Jacques Dicker (31 July 1879 - 17 November 1942) was a Russian-born Swiss socialist politician and lawyer.

==Biography==

Dicker was born into a wealthy Jewish family in Khotyn, Bessarabia, the son of Moïse Dicker and Eva Gorodisky. His father worked as an intendent to the Obolensky princes. Dicker took up law studies in Kiev and joined the Socialist-Revolutionary Party as a young man. He was jailed and imprisoned several times due to his political activism. He migrated to Geneva, Switzerland in 1906, fleeing the Czarist repression in the Russian Empire. Dicker
continued his law studies in Geneva, obtaining his degree in 1909, and was admitted to the bar in 1915. He would become a prominent penal lawyer.

Dicker became a Swiss citizen in 1915. In Swiss politics, he emerged as a prominent leader of the Swiss Socialist Party in Geneva, of which he was a member since 1906. He collaborated with Léon Nicole at the newspaper Le Travail. Between 1922 and 1925, Dicker represented Geneva in the National Council. After serving in the municipal council of Plainpalais from 1924 and 1929, he returned to the National Council, and would remain a member of that legislature until 1941. Dicker was also a member of the Grand Council of Geneva
between 1930 and 1941.

Being a prominent Jewish political leader, Dicker was subjected to violent antisemitic attacks. On 9 November 1932, the far-right National Union convened a meeting in the municipal hall in Plainpalais, a meeting intended to function as a tribunal against Nicole and Dicker. A leftist countermanifestation was organized. Violence broke out between demonstrators and army, killing 13 people and injuring 65.

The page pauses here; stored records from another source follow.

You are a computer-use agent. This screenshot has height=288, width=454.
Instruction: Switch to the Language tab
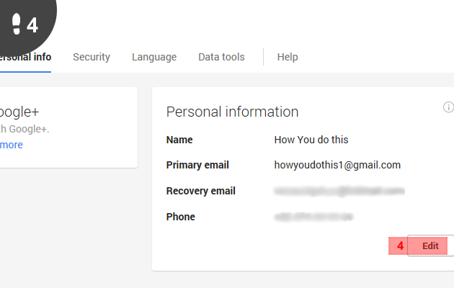coord(154,57)
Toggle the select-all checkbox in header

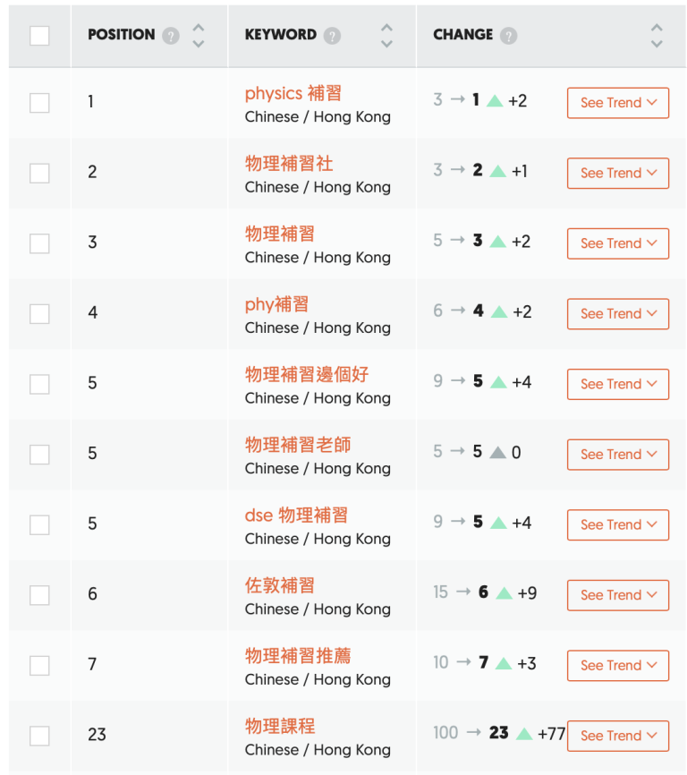click(x=39, y=36)
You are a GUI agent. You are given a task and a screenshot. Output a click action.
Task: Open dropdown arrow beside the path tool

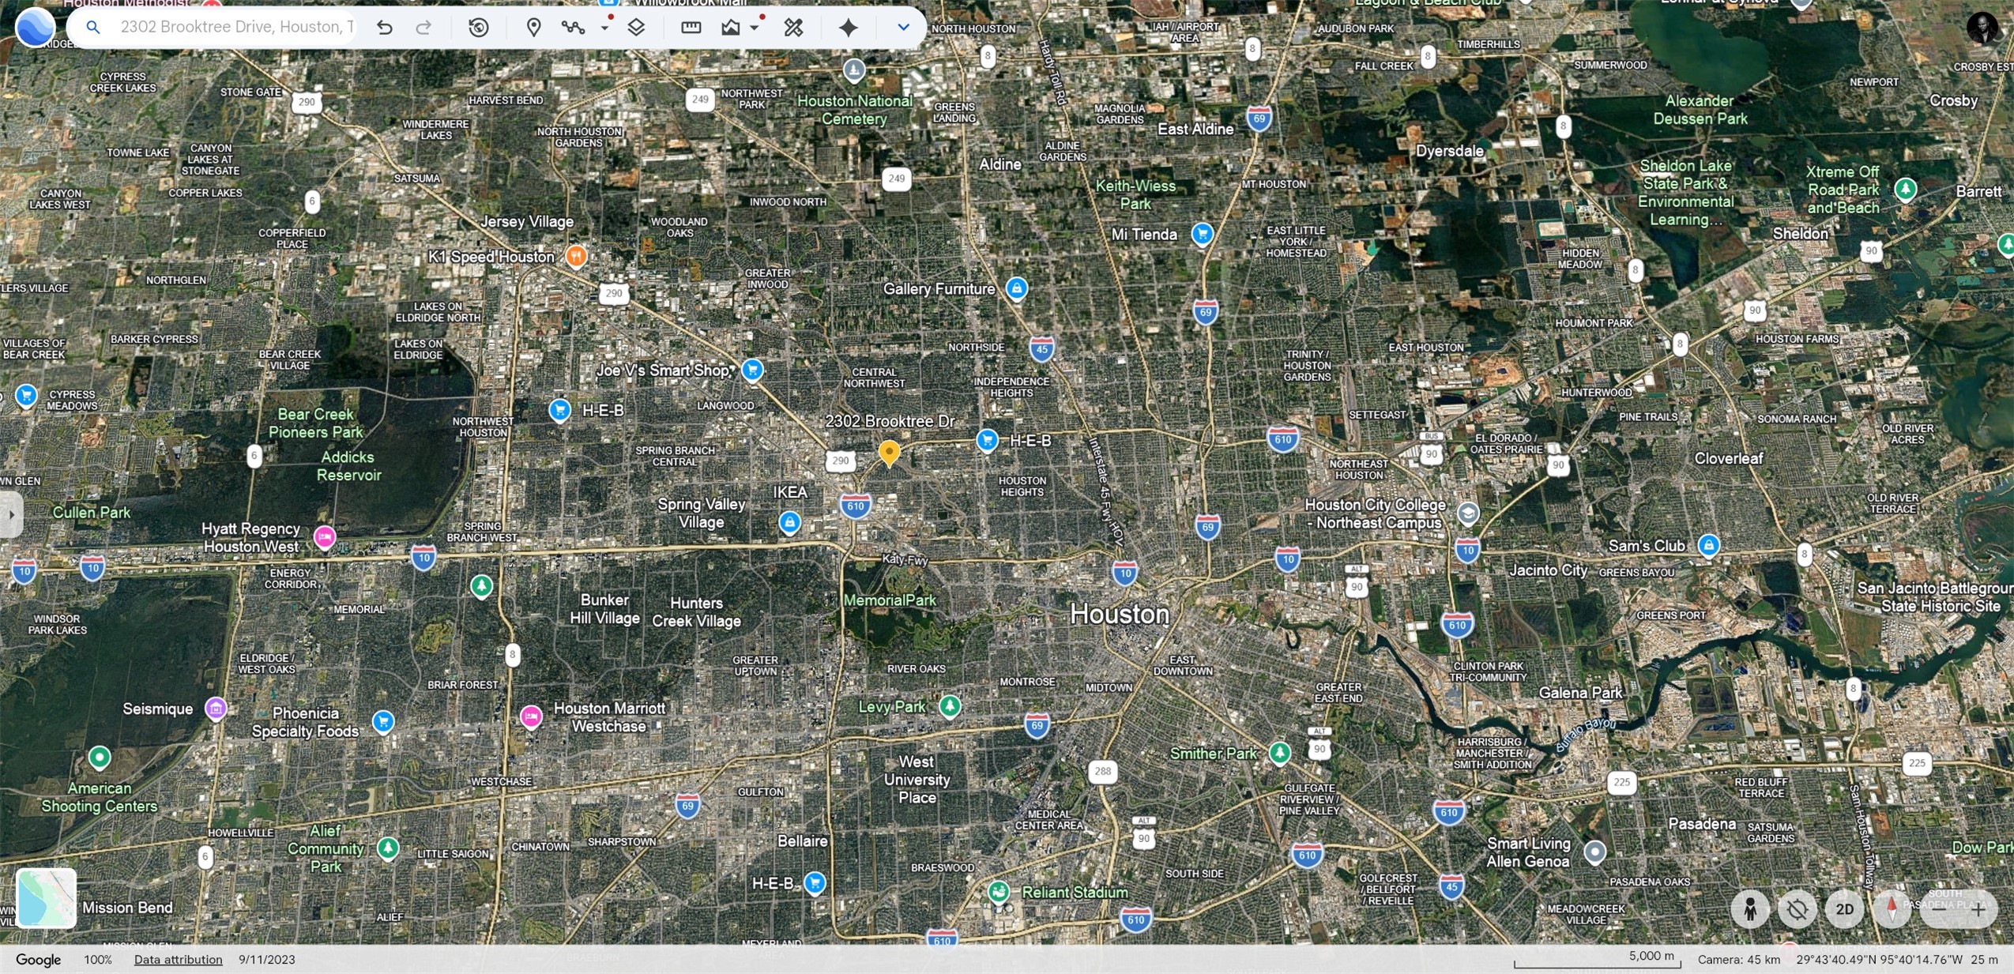(604, 28)
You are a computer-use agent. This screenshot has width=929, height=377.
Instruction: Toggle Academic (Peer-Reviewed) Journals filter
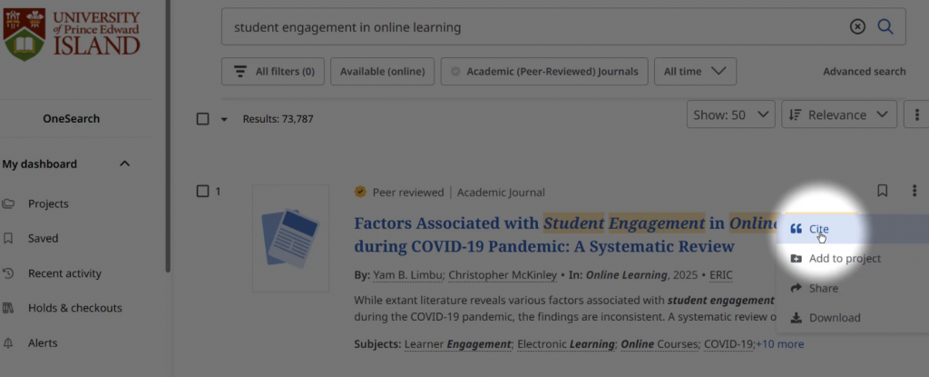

Dicker defended Nicole in a legal case in May 1933. He was one of four Socialist parliamentarians that sided with the far-left Swiss Socialist Federation when the Socialist Party went through a split in 1939. The Swiss Socialist Federation was banned on 27 May 1941 and Dicker and the other parliamentarians of the party were expelled from the National Council on 11–12 June 1941. He died in Geneva on 17 November 1942, aged 63.